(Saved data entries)
============
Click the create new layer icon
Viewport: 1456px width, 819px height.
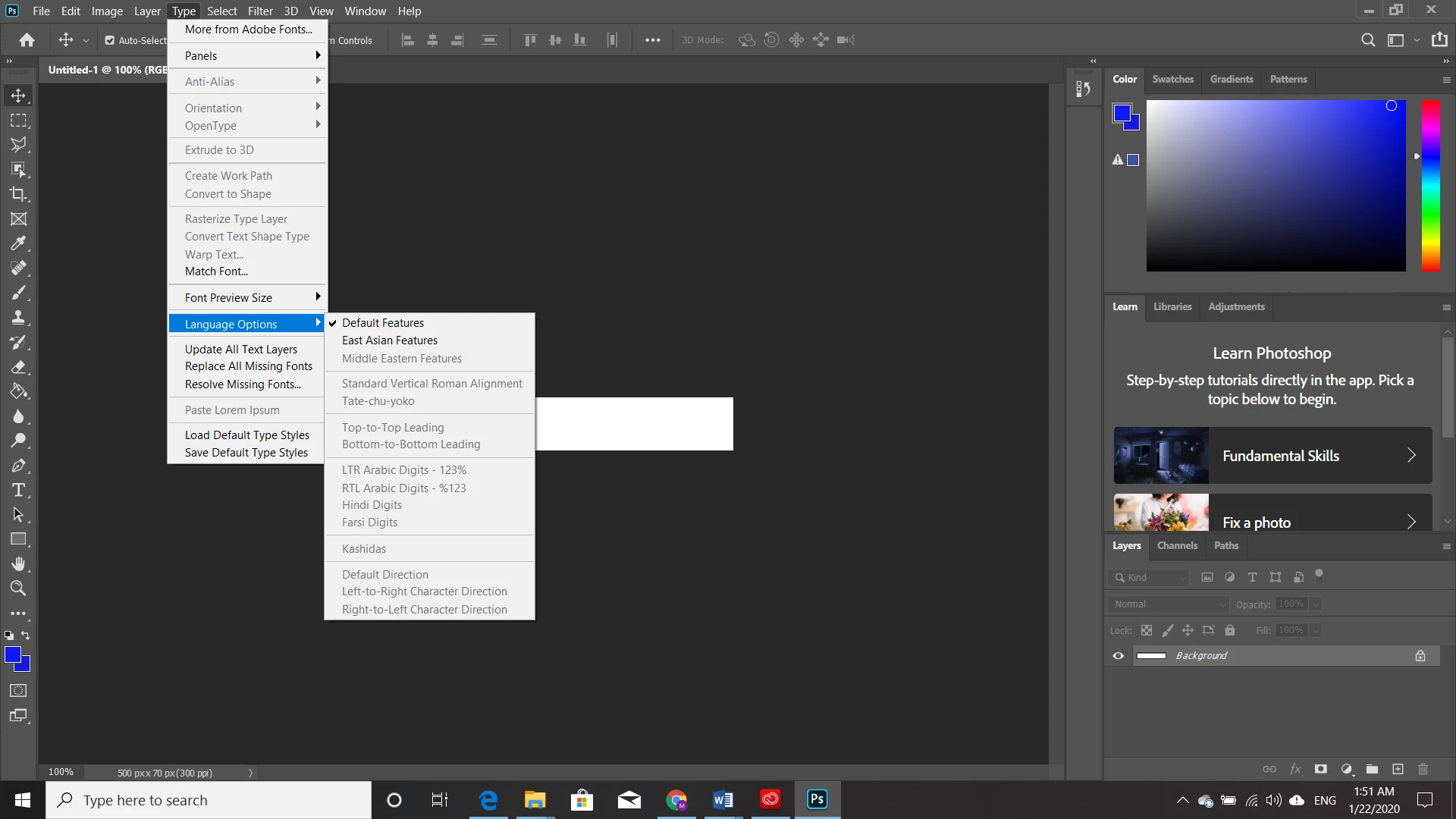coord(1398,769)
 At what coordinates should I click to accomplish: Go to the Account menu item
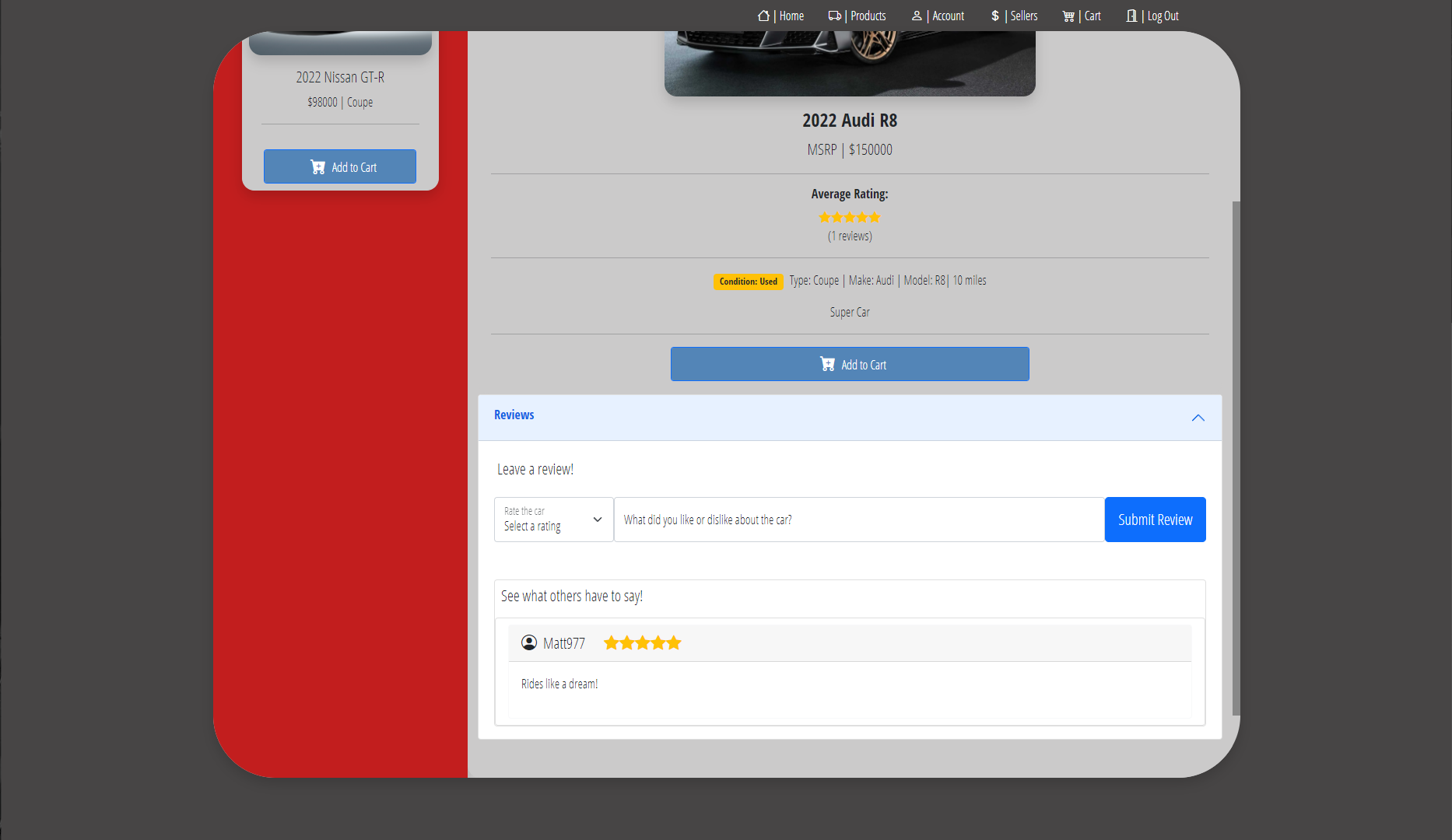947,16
============
Transcribe exactly the lines running from the line with "At what coordinates" to the last line of the entries. Pictures stay out of the copy.

 At what coordinates should I click to accomplish: Go to the Account menu item
947,16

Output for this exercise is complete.